The cast of "The Source" will join France-residing Romanian director Radu Maihaileanu on the red carpet Saturday.

CANNES -- On Saturday, several women will walk the Cannes red carpet steps. Some are young, some much older. They’re not wearing designer dresses or high heeled-shoes. No one in the crowd knows their names, but as soon as the Palais theater lights go down, they become stars.

Director Radu Mihaileanu will join the cast of his Competition title The Source alongside more than a dozen women from Warielt, the small Moroccan village where the film was shot, on the Cannes red carpet to present the film to the world for the first time.

The Source takes place in a fictional village somewhere between North Africa and the Middle East where women fetch water from the top of a mountain under the scorching sun. One day, a young woman urges the women to launch a “love strike,” namely a boycott on sex and affection until the men start running water into the village. The film stars a trio of France’s most promising young actresses Hafsia Herzi, Leila Bekhti and Sabrina Ouazani.

The battle of the sexes blends comedy and drama in a story about identity and a female-driven response to oppression.  

Mihaileanu knows a thing or two about oppression. Born in Bucharest to a WWII concentration camp survivor and a book publisher, Mihaileanu emigrated to Paris in 1980 to escape the Ceausescu dictatorship.
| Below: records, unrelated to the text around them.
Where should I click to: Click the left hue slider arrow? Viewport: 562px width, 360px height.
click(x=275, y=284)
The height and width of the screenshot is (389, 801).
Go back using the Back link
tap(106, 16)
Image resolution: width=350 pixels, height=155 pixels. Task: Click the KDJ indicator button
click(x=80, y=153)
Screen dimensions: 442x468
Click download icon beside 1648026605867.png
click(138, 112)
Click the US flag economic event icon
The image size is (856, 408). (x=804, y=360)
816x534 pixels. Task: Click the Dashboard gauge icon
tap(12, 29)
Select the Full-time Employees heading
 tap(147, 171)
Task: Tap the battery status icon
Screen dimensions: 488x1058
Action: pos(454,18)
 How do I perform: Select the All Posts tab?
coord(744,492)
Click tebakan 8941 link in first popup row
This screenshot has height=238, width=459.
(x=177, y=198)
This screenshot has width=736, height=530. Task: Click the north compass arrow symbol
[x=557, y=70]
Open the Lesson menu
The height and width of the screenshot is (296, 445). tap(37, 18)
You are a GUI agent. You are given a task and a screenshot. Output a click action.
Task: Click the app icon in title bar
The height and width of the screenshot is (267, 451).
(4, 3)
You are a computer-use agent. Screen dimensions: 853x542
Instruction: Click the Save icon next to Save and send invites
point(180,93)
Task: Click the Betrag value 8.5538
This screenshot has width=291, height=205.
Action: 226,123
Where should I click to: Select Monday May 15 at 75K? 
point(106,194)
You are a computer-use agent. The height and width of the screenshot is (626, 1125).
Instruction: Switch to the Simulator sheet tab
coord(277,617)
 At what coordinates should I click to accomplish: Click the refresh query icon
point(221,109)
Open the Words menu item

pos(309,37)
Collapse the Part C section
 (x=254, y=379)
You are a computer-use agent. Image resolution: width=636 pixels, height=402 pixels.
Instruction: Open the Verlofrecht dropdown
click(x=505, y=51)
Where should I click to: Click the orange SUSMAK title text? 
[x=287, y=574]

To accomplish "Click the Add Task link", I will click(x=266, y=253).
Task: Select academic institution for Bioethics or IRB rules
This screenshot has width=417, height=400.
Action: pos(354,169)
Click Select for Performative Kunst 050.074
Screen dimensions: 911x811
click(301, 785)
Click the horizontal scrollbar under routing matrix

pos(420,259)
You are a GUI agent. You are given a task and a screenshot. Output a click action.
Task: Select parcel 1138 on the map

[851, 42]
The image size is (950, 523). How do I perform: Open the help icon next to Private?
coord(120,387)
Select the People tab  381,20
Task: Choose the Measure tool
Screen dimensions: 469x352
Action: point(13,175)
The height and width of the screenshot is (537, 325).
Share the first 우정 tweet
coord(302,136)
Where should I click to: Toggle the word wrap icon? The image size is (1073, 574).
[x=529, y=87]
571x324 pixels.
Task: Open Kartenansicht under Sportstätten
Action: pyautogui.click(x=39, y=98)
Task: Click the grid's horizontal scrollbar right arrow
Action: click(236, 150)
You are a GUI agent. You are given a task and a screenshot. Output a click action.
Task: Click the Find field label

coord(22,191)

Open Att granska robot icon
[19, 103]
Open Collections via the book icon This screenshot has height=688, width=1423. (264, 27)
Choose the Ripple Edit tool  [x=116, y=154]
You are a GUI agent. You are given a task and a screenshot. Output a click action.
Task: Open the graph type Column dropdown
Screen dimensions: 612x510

Ever since, he’s become one of French cinema’s most beloved directors and his films have been global hits including Train of Life, Live and Become and The Concert.

As he often is, Mihaileanu was inspired by a true story, namely a human interest story in French newspaper Liberation about women who went on a “love strike” in a small Turkish village so that the men would go fetch water from the mountains. “I knew there was a movie there based on this idea that things can happen in the world because of women,” the director said. Mihaileanu also spent a great deal of time traveling in the Maghreb countries. “I spoke with women of all ages and that inspired me.”

Mihaileanu’s cast members spent a month on set and spent days living in the village learning the jobs of the real villagers. “There was a profound exchange between them,” the director said. So profound that one of the crew members ended up marrying one of the village women after shooting wrapped.

“In the beginning, the women were more shy, then slowly, they all relaxed and built up confidence,” Mihaileanu said. “Things happened naturally.”

The Franco-Moroccan-Italian-Belgian production from the France-residing Romanian director may be a hodgepodge of filmmaking cultures, but the film enters the competition as a Moroccan title. Cultural identity is a ubiquitous theme in Mihaileanu’s films from Jews dressing as Nazis in 1998’s Train of Life to an Ethiopian Christian boy who disguises himself as a Jew in 2005 title Live and Become to a Bolshoi conductor trying to regain his identity in 2009 film The Concert.

In the Source, Mihaileanu explores female identity and Arab culture identity in today’s modern world. The director looks at what it means to be a woman today, how women are seen by men and also what it means to be Arab and Muslim in the modern world.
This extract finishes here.